I honestly cannot stress enough how much happier I am after meeting her. She has been a major factor in my NoFap journey. I have told her all about my addiction and my decision to take up NoFap and I talk to her whenever I feel like giving up and whenever I have random urges (even though at times she makes it more of a challenge than actually helping…). She has been extremely supportive throughout though and am very grateful I met her. I don’t know if I would be able to have gotten this far without her.
It hasn’t all been perfect though. I found that my erections did not last very long whenever I was with her. She even went down on me at one point and I could not stay hard. Maybe I was just flatlining or maybe those years of watching and jerking off to porn had caught up with me. She felt bad and thought she was not doing a good job and she wasn’t attractive enough and I felt even worse because I had made her feel like that. It was embarrassing and just awful. But it only served to make me even more determined to keep going, rewire my brain and just fix myself. I did and I eventually got my libido back and now I get full blown erections from just kissing! It’s great!
Some of the benefits I have enjoyed
• Confidence – I talk a lot more in groups of people and found I really enjoy being the centre of attention. A massive turnaround from the quiet guy I used to be. A lot of my friends have made comments about how loud I am now
• Happiness – Just simply feel a lot better about myself. A lot of people have commented on how much more happy I am all the time and I definitely feel like it. Before I would always have ups and downs in my moods. Now a bad mood is really rare and normally when they happen they don’t even last that long
• Energy – I go jogging every morning before breakfast and do exercise in the evenings (I seriously need to think about joining a gym though!). I look forward to exercise now?! I have so much energy and need a way to get it all out of me. Doing exercise and being more active is how I do this.
• Cold showers – Holy crap there is literally nothing better than a cold shower after breaking a sweat working out. They might not be for everyone but for me they are definitely something I look forward to everyday!
• Eye contact – People always mention this one and I have to honestly say I agree with them!

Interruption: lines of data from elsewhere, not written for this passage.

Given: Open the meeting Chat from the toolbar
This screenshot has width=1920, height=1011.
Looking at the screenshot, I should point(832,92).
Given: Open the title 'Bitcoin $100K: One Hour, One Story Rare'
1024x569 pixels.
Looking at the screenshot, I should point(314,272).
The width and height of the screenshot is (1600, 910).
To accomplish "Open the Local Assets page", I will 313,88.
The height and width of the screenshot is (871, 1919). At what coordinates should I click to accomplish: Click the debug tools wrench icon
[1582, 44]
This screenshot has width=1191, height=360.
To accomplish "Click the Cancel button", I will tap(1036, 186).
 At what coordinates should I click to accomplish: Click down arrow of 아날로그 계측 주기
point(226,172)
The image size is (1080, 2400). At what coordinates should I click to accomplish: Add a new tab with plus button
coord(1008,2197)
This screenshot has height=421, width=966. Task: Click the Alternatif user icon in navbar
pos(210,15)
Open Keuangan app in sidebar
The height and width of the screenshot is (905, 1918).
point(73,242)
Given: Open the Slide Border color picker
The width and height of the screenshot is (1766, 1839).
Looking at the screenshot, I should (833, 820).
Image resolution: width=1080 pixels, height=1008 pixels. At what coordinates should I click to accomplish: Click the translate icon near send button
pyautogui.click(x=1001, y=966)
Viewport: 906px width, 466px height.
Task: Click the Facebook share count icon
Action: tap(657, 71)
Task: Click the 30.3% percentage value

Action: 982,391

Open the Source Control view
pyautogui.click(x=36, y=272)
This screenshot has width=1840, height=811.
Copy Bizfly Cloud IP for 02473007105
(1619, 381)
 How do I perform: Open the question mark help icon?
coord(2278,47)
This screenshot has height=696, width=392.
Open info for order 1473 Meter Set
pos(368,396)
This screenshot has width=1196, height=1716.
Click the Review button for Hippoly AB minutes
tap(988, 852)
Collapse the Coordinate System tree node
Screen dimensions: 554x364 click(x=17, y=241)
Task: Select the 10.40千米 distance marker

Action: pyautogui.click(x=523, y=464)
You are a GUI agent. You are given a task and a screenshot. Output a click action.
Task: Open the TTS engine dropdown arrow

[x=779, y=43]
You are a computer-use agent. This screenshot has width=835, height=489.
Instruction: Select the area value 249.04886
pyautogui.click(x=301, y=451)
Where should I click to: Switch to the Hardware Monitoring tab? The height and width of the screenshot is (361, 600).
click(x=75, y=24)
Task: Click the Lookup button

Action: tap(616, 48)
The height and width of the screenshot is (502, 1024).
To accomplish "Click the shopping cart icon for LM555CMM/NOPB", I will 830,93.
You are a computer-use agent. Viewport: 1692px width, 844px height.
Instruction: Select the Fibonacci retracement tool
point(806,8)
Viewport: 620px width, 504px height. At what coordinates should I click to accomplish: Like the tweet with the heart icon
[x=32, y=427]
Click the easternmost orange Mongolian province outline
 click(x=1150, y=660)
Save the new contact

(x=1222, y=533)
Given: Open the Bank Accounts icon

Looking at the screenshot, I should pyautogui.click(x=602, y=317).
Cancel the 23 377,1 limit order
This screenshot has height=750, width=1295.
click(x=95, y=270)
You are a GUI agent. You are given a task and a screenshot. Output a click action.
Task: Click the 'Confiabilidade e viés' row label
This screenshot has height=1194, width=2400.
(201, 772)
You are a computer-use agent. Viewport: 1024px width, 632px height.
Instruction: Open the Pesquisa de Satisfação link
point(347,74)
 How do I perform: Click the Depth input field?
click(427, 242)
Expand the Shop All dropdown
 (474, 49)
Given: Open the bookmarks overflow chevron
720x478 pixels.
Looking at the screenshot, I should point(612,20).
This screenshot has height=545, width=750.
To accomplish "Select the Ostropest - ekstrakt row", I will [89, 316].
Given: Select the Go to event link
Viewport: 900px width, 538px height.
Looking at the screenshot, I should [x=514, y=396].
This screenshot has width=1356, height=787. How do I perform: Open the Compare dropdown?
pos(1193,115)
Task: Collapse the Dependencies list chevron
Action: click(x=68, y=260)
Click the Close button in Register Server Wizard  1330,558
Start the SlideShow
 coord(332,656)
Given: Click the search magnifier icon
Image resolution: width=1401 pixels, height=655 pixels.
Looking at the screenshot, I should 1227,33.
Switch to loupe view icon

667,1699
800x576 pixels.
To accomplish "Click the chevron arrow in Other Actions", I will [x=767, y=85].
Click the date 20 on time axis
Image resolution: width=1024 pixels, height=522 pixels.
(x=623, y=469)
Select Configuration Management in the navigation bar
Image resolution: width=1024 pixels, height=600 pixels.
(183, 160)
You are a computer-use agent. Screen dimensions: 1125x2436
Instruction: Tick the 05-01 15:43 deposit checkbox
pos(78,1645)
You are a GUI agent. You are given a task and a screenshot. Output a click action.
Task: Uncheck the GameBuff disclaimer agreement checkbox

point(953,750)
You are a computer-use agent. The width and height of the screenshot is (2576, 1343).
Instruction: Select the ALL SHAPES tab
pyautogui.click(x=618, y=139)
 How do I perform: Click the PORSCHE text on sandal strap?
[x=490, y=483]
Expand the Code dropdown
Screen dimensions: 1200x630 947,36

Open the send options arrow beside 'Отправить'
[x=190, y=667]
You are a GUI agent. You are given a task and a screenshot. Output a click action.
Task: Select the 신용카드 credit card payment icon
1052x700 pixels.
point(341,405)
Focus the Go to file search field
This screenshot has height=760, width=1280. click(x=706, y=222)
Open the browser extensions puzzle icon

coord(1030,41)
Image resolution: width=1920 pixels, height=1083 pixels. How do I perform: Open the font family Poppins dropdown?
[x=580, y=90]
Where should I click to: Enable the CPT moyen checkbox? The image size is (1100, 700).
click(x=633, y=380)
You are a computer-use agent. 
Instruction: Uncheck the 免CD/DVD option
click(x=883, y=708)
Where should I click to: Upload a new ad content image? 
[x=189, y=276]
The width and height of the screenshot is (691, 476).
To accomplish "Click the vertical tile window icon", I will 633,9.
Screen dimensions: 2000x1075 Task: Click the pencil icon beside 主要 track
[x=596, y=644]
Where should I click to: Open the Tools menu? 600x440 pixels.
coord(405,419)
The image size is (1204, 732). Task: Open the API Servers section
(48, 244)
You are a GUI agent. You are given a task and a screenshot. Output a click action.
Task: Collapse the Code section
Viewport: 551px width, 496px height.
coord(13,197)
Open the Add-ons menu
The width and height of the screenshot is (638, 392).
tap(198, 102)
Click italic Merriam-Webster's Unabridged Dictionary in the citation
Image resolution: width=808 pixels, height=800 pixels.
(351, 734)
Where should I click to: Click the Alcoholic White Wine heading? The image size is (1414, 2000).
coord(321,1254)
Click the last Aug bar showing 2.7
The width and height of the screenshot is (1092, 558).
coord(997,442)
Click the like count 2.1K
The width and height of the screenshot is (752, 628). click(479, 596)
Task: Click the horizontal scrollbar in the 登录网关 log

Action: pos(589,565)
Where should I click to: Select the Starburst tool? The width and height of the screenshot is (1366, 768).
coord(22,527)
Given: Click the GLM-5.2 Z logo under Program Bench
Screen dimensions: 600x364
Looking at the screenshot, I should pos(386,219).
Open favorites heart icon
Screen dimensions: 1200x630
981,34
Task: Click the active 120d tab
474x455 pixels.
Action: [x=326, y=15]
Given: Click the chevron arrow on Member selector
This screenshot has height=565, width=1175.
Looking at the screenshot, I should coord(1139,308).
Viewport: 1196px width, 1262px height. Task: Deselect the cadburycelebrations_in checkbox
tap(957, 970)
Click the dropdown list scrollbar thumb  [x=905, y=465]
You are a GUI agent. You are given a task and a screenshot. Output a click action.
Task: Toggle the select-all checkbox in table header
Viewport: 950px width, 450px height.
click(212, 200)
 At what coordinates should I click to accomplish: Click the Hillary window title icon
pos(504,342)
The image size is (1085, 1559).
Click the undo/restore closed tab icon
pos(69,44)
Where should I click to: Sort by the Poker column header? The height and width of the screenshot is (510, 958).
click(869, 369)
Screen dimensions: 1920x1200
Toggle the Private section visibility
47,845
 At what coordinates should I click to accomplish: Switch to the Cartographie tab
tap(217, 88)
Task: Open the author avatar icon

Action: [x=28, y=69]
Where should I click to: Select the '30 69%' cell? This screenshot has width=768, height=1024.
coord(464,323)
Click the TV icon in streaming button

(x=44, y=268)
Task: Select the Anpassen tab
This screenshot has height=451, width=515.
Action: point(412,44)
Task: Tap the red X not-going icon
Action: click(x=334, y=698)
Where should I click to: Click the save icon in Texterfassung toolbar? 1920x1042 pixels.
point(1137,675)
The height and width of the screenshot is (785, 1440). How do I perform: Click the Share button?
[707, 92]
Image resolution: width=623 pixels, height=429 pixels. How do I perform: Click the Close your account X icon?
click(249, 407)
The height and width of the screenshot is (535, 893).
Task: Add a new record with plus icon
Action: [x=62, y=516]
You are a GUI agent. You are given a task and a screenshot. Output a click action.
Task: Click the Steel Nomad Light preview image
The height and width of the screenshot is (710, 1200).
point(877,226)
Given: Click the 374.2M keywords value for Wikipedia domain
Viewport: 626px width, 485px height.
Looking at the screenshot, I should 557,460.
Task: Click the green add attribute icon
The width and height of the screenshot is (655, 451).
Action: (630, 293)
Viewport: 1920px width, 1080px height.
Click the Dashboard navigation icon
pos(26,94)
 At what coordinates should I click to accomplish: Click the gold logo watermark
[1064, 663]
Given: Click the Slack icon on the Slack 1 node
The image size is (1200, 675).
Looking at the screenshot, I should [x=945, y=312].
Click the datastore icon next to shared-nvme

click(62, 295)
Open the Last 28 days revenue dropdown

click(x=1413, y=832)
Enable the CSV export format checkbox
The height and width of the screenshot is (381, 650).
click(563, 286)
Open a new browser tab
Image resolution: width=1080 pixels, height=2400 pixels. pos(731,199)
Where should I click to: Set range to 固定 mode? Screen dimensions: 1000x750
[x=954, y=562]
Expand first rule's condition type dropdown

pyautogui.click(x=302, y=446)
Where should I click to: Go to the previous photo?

It’s not something you really notice but thinking about it I definitely do do it a lot more often.
• Girlfriend – I haven’t known her for long but the fact that there is someone out there that is actually attracted to me just baffles me every time I think about it.
Some things I would recommend
• Bloody get through that first week!
• Find some hobbies or just work out. Find alternative ways of using your time and energy. NoFap is not about replacing a unproductive habits with other unproductive habits
• Confide in someone about your journey. Whether that be a family member, a SO, a friend. Someone who you can talk to about your journey, to talk to when you are wavering and for me someone that you fear will judge you if you break your streak (I do not want my SO hearing I’ve been jerking off!)
• Keep going. Even if it gets rough. You’ve read about my erection problems. Chances are you will reach an obstacle similar to this. Don’t give up! Keep fucking going.
Like I mentioned before. It just seems like any other day for me. It has honestly become a way of life and I am not looking back. I am so glad that I am trying to overcome this addiction at a relatively young age (I am 18 btw). I am happy. It feels great and if this post can motivate someone to keep going and get to whatever goal they hope to achieve then I would be even happier. Thank you for reading and have a lovely day!